I’m bumping my own thread up from the great beyond.

The residency search continues in full force, and these three programs are still up at the top of the list, probably in the order given in the subject. (Maybe NO>Charleston, I don’t know. I would like to live in NO, but Charity Hospital scares me.)

Any more thoughts?

Dr. J

All three cities are in Hurricane Alley. All three are 19th century Metro Areas (San Antonio was the only “other” major Texas city besides Galveston).

I like SA because it is laid back, has one of the best zoos in the state, good hospitals and is close to Austin.
It’s the beginning of the Hill Country, which I love.
It was the home of the late Henry B. Gonzalez, the man who started integration moving in Texas 10 years before such movements came to the Deep South.
Back when half the state was fundamental Christian dry San Antonio was a wet oasis. But that was back in the '60’s.

I agree that the poverty is horrendous, and the schools are horrible. Private schols are the only way to go if you live in N.O. or its suburbs. Once you get north of Lake Pontchartrain (I live about 10 miles from that damn lake and I always feel like I’m spelling it wrong) the schools improve. At least a little. I don’t know how true that comment about the N.O.P.D. is though. I have quite a few friends that work in that department. Wait a minute. Nevermind, after considering what I know about my friends, it may very well be the most corrupt police force in America.
Charity Hospital is a scary place. I used to work with Acadian Ambulance. We had a very important rule in that hospital: never, ever take your hand off the stretcher. People will steal it in a second. I’ll never figure out how you can inconspicuously steal a stretcher, but it’s happened before.
Honestly, I love New Orleans. It is definitely not a family oriented place, but I’m not worried about raising a family.
The partying, rich culture and heritage, mentality, and climate all suit me perfectly.

I live in Columbia (SC) and am in Charleston quite frequently. I’d agree with just about everything Hunsecker said about it above.

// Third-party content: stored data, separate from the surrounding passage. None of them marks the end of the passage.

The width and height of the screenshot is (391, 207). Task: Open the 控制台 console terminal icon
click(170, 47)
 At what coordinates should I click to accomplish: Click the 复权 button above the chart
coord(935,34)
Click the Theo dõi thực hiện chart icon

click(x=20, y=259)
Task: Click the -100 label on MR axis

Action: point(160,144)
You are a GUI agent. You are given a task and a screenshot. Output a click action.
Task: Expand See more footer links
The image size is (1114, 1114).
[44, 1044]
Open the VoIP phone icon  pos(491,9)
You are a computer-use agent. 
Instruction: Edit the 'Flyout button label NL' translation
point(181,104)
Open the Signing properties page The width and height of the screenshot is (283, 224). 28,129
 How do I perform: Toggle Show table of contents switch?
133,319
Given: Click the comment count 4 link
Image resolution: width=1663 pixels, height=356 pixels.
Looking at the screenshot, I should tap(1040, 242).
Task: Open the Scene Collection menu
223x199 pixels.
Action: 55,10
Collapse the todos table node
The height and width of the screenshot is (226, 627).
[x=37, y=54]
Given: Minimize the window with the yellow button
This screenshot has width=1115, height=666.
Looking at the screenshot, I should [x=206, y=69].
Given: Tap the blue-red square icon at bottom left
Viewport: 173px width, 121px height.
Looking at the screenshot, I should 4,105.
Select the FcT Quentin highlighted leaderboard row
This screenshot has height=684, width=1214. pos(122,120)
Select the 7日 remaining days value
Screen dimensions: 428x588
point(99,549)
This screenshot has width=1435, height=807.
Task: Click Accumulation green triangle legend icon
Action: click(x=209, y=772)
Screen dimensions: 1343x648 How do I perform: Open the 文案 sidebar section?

This is true, but Charleston also has more of an old-money, old-name social scene than a city like, say, Columbia. (Boy, this is hard to explain.)

IMHO, this is the case for most of June-September, although being on the water helps.

Bingo. I agree completely. Right now there’s a ton of construction downtown as the city attempts to deal with drainage, etc., without significantly disturbing the historic buildings.